Use cachix-action on a NixOS host

Question

Use cachix-action on a NixOS host

peperunas opened this issue 3 years ago · 22 comments

What is the best way to set-up cachix on a NixOS host running with a services.github-runner?

As per the issue raised on the NixOS matrix channel, this is a log I got from my attempt.

 /nix/store/l0wlqpbsvh1pgvhcdhw7qkka3d31si7k-bash-5.1-p8/bin/bash -c nix-env --quiet -j8 -iA cachix -f https://cachix.org/api/v1/install
  error: opening lock file '/nix/var/nix/profiles/per-user/github-runner/profile.lock': Read-only file system
  Error: Action failed with error: Error: The process '/nix/store/l0wlqpbsvh1pgvhcdhw7qkka3d31si7k-bash-5.1-p8/bin/bash' failed with exit code 1

Answer 1 · 2021-12-09T11:45:15.000Z

How exactly are you running github runner?

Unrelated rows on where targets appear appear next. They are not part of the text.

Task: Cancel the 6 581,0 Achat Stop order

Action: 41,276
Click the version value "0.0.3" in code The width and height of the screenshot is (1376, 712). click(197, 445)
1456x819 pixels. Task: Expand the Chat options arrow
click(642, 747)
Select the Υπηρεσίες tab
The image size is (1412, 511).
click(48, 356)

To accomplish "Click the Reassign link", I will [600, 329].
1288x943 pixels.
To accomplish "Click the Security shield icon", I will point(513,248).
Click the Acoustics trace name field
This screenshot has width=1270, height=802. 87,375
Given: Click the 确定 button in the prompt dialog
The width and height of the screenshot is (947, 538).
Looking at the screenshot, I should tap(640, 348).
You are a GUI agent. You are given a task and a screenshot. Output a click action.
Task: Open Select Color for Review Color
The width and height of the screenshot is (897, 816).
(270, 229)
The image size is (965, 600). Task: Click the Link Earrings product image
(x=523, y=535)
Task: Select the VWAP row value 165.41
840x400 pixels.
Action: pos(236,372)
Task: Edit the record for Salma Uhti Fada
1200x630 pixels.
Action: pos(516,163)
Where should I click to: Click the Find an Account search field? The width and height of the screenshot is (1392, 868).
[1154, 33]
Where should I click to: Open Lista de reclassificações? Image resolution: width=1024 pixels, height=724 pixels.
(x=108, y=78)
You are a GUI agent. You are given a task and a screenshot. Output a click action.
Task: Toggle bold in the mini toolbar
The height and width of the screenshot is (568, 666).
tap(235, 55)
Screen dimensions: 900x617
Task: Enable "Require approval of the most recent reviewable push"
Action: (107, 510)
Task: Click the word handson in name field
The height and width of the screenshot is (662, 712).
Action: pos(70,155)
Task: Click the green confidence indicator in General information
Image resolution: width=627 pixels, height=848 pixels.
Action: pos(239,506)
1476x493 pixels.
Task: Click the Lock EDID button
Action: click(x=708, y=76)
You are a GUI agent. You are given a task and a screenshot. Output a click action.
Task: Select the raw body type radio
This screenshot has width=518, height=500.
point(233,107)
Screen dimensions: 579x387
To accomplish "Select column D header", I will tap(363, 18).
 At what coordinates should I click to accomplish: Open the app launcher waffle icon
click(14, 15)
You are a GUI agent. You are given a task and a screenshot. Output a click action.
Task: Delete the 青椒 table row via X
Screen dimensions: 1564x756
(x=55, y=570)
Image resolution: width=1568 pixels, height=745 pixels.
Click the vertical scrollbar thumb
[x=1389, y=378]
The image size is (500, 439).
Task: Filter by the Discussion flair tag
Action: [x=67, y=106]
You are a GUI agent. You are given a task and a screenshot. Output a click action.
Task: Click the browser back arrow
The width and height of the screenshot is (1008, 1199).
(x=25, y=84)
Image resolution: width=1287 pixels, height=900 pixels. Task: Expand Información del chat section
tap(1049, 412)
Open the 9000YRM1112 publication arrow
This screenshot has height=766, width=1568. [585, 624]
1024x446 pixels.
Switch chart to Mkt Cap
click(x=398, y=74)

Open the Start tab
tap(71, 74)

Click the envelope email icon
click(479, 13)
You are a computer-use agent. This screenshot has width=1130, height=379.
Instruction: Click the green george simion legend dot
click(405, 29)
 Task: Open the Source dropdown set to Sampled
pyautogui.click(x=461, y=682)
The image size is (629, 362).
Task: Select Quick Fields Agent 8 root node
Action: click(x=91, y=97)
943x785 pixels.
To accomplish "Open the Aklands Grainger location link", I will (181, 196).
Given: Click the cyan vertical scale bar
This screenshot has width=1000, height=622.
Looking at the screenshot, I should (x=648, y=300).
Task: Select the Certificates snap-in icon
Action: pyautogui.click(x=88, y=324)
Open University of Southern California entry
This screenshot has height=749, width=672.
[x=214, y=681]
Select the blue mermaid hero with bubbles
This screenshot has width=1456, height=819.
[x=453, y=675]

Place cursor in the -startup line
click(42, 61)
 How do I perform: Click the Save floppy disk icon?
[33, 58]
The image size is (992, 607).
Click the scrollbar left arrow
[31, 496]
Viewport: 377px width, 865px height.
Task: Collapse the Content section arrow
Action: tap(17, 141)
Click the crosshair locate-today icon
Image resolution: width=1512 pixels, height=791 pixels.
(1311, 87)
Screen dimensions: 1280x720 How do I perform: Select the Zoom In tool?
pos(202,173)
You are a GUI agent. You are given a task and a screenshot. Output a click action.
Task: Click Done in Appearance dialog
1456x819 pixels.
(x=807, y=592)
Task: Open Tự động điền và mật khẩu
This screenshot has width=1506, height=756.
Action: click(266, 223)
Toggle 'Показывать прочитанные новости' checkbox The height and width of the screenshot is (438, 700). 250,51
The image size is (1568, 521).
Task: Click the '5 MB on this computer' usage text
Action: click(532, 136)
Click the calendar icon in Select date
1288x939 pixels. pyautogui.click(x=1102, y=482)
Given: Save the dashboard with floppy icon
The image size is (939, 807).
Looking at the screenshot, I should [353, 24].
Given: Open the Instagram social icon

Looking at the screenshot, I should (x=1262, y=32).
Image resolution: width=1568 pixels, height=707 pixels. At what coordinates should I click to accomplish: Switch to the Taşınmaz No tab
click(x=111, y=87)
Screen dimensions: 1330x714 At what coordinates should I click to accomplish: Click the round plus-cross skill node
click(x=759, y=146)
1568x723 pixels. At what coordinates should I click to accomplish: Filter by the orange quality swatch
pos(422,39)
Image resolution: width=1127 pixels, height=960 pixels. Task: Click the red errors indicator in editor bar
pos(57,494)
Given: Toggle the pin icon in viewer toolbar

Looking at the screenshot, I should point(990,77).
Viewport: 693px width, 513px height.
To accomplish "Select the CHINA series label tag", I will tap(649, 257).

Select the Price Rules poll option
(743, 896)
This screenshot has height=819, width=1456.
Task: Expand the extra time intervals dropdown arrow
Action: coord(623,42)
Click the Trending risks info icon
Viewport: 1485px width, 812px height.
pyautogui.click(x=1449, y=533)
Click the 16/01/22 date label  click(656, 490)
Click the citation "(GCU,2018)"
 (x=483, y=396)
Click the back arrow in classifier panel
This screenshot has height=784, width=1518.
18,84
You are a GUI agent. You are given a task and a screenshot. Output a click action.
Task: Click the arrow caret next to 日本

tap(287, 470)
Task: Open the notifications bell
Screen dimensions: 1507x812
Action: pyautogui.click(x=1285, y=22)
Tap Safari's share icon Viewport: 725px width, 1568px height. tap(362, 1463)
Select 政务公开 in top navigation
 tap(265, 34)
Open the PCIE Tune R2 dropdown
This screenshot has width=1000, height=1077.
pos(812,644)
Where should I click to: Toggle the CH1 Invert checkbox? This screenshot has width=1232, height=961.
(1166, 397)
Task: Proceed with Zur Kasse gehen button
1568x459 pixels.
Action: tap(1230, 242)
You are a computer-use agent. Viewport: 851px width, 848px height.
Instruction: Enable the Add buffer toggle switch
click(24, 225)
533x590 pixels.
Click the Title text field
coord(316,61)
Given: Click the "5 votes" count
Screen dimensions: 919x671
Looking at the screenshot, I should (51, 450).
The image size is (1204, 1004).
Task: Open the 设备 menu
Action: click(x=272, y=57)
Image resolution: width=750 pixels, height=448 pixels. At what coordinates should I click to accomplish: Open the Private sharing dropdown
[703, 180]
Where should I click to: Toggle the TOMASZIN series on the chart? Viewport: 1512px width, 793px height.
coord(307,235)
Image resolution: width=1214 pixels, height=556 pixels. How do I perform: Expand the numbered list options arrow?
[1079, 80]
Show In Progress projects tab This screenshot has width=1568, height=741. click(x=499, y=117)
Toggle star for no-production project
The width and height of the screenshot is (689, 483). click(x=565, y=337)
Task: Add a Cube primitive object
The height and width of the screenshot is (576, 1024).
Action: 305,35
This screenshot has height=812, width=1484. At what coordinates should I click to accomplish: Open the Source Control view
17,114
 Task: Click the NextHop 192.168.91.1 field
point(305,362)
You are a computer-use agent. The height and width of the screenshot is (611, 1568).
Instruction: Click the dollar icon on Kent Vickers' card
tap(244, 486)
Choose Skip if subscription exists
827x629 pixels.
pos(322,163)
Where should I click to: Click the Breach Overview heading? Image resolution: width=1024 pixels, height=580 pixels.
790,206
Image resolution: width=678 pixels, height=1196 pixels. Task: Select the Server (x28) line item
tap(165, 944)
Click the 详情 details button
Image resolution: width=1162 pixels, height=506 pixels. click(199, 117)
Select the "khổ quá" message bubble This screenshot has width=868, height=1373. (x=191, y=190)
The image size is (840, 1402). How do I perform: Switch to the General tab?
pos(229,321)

Answer 2 · 2021-12-09T11:48:54.000Z

May I ask what do you mean with this?

This is the .yml file:

  build-release:
    runs-on: self-hosted
    steps:
      - uses: actions/checkout@v2
      - uses: cachix/cachix-action@v10
        with:
          name: mycache
          authToken: "${{ secrets.CACHIX_AUTH_TOKEN }}"
      - run: nix build -L

The runner is simply enabled in my configuration.nix, nothing fancy.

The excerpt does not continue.